[Information provided]

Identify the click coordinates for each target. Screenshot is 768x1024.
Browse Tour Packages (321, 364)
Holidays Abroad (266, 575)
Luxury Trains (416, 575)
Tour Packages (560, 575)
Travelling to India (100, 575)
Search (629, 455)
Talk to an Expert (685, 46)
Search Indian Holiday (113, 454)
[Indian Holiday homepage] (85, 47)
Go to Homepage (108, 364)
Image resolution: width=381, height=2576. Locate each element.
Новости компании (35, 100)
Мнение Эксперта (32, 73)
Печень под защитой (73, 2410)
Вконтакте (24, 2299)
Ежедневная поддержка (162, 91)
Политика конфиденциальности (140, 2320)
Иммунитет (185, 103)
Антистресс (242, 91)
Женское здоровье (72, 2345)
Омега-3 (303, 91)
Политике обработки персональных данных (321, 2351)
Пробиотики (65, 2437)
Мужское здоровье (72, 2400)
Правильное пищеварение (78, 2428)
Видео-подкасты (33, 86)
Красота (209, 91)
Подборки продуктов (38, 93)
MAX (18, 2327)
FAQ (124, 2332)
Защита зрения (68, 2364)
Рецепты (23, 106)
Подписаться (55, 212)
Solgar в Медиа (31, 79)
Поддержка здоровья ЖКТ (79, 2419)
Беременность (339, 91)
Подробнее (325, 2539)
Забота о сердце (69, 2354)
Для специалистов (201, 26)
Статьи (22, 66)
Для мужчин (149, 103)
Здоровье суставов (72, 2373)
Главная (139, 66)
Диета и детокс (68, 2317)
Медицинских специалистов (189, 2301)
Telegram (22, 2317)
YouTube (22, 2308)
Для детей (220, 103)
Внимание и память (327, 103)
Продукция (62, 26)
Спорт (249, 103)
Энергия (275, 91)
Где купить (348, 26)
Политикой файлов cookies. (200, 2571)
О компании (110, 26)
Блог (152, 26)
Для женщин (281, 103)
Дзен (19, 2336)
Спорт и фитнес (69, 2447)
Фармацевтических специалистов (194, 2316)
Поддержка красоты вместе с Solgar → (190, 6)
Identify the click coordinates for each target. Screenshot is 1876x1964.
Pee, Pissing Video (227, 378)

[/Information provided]

● Work required
Repeat the data in full, exactly as supplied.

● Exercise solution
Identify the click coordinates for each target. Screenshot is 768x1024.
Browse Tour Packages (321, 364)
Holidays Abroad (266, 575)
Luxury Trains (416, 575)
Tour Packages (560, 575)
Travelling to India (100, 575)
Search (629, 455)
Talk to an Expert (685, 46)
Search Indian Holiday (113, 454)
[Indian Holiday homepage] (85, 47)
Go to Homepage (108, 364)
Image resolution: width=381, height=2576. Locate each element.
Новости компании (35, 100)
Мнение Эксперта (32, 73)
Печень под защитой (73, 2410)
Вконтакте (24, 2299)
Ежедневная поддержка (162, 91)
Политика конфиденциальности (140, 2320)
Иммунитет (185, 103)
Антистресс (242, 91)
Женское здоровье (72, 2345)
Омега-3 (303, 91)
Политике обработки персональных данных (321, 2351)
Пробиотики (65, 2437)
Мужское здоровье (72, 2400)
Правильное пищеварение (78, 2428)
Видео-подкасты (33, 86)
Красота (209, 91)
Подборки продуктов (38, 93)
MAX (18, 2327)
FAQ (124, 2332)
Защита зрения (68, 2364)
Рецепты (23, 106)
Подписаться (55, 212)
Solgar в Медиа (31, 79)
Поддержка здоровья ЖКТ (79, 2419)
Беременность (339, 91)
Подробнее (325, 2539)
Забота о сердце (69, 2354)
Для специалистов (201, 26)
Статьи (22, 66)
Для мужчин (149, 103)
Здоровье суставов (72, 2373)
Главная (139, 66)
Диета и детокс (68, 2317)
Медицинских специалистов (189, 2301)
Telegram (22, 2317)
YouTube (22, 2308)
Для детей (220, 103)
Внимание и память (327, 103)
Продукция (62, 26)
Спорт (249, 103)
Энергия (275, 91)
Где купить (348, 26)
Политикой файлов cookies. (200, 2571)
О компании (110, 26)
Блог (152, 26)
Для женщин (281, 103)
Дзен (19, 2336)
Спорт и фитнес (69, 2447)
Фармацевтических специалистов (194, 2316)
Поддержка красоты вместе с Solgar → (190, 6)
Identify the click coordinates for each target. Screenshot is 1876x1964.
Pee, Pissing Video (227, 378)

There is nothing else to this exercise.